Data excerpts:
========================================================================

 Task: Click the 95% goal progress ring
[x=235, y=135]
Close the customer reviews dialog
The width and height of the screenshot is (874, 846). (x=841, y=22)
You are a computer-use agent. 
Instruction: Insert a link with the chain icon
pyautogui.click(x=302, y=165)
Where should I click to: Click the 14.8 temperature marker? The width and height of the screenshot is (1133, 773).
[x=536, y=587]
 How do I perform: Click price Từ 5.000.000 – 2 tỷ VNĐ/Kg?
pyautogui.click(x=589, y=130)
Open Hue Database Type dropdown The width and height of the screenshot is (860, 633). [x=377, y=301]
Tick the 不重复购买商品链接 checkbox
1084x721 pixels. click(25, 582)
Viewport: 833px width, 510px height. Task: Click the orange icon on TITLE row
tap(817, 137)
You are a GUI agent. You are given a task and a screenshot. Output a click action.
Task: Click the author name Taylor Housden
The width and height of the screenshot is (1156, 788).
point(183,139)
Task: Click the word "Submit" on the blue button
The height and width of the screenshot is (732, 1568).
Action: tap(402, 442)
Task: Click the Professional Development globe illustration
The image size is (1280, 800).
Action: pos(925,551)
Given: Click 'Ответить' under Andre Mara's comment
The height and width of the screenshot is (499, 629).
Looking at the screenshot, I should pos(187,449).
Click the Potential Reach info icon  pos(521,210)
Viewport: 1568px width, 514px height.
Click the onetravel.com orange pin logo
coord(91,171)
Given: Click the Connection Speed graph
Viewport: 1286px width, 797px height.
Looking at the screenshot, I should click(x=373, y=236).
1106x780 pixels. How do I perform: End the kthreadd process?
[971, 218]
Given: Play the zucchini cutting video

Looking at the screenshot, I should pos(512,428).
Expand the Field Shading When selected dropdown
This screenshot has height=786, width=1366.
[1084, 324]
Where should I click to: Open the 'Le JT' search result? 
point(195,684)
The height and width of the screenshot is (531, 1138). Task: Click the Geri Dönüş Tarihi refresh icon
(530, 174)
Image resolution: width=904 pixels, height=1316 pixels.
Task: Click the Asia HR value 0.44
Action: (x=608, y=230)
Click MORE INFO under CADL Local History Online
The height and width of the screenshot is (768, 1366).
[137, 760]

========================================================================

*Try it*. All the records are to be transcribed exactly, with no line missing.

*Output of the exercise*.
 Task: Click the 95% goal progress ring
[x=235, y=135]
Close the customer reviews dialog
The width and height of the screenshot is (874, 846). (x=841, y=22)
You are a computer-use agent. 
Instruction: Insert a link with the chain icon
pyautogui.click(x=302, y=165)
Where should I click to: Click the 14.8 temperature marker? The width and height of the screenshot is (1133, 773).
[x=536, y=587]
 How do I perform: Click price Từ 5.000.000 – 2 tỷ VNĐ/Kg?
pyautogui.click(x=589, y=130)
Open Hue Database Type dropdown The width and height of the screenshot is (860, 633). [x=377, y=301]
Tick the 不重复购买商品链接 checkbox
1084x721 pixels. click(25, 582)
Viewport: 833px width, 510px height. Task: Click the orange icon on TITLE row
tap(817, 137)
You are a GUI agent. You are given a task and a screenshot. Output a click action.
Task: Click the author name Taylor Housden
The width and height of the screenshot is (1156, 788).
point(183,139)
Task: Click the word "Submit" on the blue button
The height and width of the screenshot is (732, 1568).
Action: tap(402, 442)
Task: Click the Professional Development globe illustration
The image size is (1280, 800).
Action: pos(925,551)
Given: Click 'Ответить' under Andre Mara's comment
The height and width of the screenshot is (499, 629).
Looking at the screenshot, I should pos(187,449).
Click the Potential Reach info icon  pos(521,210)
Viewport: 1568px width, 514px height.
Click the onetravel.com orange pin logo
coord(91,171)
Given: Click the Connection Speed graph
Viewport: 1286px width, 797px height.
Looking at the screenshot, I should click(x=373, y=236).
1106x780 pixels. How do I perform: End the kthreadd process?
[971, 218]
Given: Play the zucchini cutting video

Looking at the screenshot, I should pos(512,428).
Expand the Field Shading When selected dropdown
This screenshot has height=786, width=1366.
[1084, 324]
Where should I click to: Open the 'Le JT' search result? 
point(195,684)
The height and width of the screenshot is (531, 1138). Task: Click the Geri Dönüş Tarihi refresh icon
(530, 174)
Image resolution: width=904 pixels, height=1316 pixels.
Task: Click the Asia HR value 0.44
Action: (x=608, y=230)
Click MORE INFO under CADL Local History Online
The height and width of the screenshot is (768, 1366).
[137, 760]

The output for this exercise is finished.